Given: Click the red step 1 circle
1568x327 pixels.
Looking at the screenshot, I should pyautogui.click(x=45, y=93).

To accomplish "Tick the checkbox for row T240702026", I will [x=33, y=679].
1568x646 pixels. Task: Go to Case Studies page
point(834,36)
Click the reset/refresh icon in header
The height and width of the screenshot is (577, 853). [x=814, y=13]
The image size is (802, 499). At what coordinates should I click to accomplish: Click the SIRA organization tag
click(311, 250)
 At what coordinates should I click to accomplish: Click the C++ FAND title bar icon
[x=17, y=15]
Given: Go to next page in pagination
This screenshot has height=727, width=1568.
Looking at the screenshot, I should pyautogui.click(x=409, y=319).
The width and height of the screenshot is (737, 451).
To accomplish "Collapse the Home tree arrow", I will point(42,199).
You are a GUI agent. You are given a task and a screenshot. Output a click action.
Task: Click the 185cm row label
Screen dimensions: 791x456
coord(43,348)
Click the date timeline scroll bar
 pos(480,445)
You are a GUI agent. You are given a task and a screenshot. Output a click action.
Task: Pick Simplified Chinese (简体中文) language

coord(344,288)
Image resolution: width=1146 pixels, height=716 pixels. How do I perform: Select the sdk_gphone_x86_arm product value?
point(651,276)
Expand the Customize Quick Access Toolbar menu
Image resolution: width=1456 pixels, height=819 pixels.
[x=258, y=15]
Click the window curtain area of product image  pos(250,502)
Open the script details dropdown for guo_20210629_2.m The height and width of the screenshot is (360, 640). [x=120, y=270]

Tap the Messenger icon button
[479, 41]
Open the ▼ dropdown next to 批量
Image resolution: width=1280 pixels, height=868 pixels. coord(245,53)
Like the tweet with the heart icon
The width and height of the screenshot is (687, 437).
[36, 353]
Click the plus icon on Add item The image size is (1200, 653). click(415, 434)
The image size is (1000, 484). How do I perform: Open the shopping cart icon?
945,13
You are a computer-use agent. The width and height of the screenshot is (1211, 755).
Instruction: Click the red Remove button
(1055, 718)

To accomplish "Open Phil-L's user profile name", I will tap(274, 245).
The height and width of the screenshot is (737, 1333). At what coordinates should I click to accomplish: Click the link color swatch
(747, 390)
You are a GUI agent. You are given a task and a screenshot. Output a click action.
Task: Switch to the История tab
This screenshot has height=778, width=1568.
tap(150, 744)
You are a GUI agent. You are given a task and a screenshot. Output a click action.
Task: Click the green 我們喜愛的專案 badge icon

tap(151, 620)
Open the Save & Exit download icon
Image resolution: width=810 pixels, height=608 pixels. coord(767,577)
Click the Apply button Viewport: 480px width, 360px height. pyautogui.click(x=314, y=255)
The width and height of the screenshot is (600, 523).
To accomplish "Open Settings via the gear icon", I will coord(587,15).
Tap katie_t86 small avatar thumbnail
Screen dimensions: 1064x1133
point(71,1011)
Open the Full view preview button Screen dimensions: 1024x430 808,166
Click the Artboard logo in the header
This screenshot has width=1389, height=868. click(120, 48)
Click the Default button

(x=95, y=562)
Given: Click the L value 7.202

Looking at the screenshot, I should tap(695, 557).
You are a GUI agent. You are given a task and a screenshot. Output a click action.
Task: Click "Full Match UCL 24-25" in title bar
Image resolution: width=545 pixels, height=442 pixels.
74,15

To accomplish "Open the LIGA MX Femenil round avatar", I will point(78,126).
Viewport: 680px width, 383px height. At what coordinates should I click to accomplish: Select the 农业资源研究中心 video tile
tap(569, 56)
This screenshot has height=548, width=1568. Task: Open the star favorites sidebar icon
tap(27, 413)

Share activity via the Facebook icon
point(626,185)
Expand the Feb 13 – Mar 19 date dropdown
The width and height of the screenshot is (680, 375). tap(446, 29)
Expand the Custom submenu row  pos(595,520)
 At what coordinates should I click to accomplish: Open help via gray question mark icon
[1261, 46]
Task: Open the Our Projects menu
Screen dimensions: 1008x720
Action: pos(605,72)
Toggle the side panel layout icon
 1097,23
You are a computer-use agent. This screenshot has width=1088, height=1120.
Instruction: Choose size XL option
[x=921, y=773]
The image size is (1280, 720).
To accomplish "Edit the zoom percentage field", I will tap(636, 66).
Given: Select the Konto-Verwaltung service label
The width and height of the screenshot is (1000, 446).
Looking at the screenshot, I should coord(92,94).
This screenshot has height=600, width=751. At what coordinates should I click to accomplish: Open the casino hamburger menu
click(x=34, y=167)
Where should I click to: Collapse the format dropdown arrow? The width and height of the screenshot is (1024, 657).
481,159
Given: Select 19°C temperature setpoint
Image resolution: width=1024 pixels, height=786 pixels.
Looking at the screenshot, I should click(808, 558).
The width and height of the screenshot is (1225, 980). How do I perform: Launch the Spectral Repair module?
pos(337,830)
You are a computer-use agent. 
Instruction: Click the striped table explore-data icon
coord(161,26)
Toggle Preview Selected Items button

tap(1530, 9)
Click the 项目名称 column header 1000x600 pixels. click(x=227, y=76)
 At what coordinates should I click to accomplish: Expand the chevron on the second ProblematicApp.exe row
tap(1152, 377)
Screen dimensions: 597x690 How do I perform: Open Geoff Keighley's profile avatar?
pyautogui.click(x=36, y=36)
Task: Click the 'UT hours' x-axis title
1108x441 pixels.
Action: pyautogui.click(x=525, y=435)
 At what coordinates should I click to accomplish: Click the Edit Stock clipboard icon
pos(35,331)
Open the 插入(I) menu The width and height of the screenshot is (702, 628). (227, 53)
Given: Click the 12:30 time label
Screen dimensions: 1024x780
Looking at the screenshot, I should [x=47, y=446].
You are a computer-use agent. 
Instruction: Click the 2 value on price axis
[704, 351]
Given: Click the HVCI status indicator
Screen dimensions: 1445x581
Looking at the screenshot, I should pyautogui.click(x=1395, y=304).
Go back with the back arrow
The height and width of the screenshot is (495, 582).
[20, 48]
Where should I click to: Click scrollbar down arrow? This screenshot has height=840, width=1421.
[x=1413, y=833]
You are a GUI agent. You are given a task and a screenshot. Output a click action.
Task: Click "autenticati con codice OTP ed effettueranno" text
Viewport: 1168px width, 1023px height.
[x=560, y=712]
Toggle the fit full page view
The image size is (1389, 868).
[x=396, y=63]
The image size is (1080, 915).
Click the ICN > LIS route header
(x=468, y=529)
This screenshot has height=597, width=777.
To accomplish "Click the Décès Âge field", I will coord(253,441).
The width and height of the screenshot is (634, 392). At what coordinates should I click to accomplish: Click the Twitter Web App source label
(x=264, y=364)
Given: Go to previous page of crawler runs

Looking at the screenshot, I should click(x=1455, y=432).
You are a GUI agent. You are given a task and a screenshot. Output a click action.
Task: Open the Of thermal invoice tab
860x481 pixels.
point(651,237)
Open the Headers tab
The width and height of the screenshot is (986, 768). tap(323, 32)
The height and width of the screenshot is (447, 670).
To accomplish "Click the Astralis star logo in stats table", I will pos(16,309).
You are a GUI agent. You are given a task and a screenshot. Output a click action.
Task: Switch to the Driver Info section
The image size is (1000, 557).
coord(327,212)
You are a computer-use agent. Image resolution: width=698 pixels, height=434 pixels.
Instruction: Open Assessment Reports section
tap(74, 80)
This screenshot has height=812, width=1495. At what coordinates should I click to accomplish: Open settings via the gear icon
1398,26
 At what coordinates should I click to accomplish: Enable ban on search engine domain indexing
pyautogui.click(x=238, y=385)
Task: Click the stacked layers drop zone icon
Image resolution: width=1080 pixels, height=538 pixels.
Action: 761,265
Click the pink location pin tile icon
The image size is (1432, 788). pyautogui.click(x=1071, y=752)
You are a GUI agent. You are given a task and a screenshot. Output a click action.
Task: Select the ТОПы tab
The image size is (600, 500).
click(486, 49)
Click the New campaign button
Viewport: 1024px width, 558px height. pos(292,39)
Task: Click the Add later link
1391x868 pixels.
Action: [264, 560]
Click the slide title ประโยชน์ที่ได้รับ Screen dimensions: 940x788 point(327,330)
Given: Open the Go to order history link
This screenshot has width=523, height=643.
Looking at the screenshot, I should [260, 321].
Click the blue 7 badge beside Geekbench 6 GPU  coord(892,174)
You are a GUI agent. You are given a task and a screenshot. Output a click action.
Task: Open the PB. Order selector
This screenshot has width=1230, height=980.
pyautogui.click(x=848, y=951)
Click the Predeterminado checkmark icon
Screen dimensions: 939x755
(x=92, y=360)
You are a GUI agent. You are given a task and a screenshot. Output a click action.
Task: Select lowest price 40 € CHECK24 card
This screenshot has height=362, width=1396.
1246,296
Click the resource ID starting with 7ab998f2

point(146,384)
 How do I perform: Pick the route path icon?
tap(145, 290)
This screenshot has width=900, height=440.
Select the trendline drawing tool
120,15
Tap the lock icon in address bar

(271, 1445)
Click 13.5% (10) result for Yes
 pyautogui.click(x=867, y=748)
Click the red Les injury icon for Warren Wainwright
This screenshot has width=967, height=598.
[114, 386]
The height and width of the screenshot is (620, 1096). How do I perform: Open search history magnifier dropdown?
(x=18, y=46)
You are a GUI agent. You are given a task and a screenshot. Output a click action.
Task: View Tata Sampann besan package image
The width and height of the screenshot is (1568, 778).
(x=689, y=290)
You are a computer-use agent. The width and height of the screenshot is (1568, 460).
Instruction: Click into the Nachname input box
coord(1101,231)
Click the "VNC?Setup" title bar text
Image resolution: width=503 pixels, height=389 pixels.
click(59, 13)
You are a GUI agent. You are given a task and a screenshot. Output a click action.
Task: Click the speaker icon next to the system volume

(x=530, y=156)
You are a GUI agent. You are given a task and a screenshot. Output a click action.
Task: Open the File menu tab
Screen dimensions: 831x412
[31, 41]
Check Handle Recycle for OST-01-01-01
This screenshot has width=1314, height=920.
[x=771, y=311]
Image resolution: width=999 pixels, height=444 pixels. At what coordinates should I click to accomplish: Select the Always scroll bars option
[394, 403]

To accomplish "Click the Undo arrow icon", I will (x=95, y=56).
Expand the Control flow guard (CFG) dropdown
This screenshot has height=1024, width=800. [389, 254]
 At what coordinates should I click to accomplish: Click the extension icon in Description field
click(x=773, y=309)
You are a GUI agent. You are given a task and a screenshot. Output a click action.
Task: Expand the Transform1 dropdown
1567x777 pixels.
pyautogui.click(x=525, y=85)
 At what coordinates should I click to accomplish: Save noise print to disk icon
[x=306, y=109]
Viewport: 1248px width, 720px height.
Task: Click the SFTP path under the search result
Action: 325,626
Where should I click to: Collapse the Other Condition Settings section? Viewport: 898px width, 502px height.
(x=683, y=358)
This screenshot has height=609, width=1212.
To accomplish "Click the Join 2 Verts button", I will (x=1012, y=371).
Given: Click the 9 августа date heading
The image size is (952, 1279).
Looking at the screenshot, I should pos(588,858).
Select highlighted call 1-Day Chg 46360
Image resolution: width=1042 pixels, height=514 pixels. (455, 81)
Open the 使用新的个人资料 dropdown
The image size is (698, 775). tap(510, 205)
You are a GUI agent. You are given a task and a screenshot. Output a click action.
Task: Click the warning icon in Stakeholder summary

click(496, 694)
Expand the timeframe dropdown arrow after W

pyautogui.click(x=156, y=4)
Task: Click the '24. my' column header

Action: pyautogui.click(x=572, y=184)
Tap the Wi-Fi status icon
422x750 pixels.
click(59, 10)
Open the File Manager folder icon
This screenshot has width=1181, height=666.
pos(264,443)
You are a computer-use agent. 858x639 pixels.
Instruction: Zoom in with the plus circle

============================================================

:: WHAT YOU SHOULD DO ::
Where a line of the records has the string "circle", return that line.

:: YOUR RESPONSE ::
Given: Click the red step 1 circle
Instruction: Zoom in with the plus circle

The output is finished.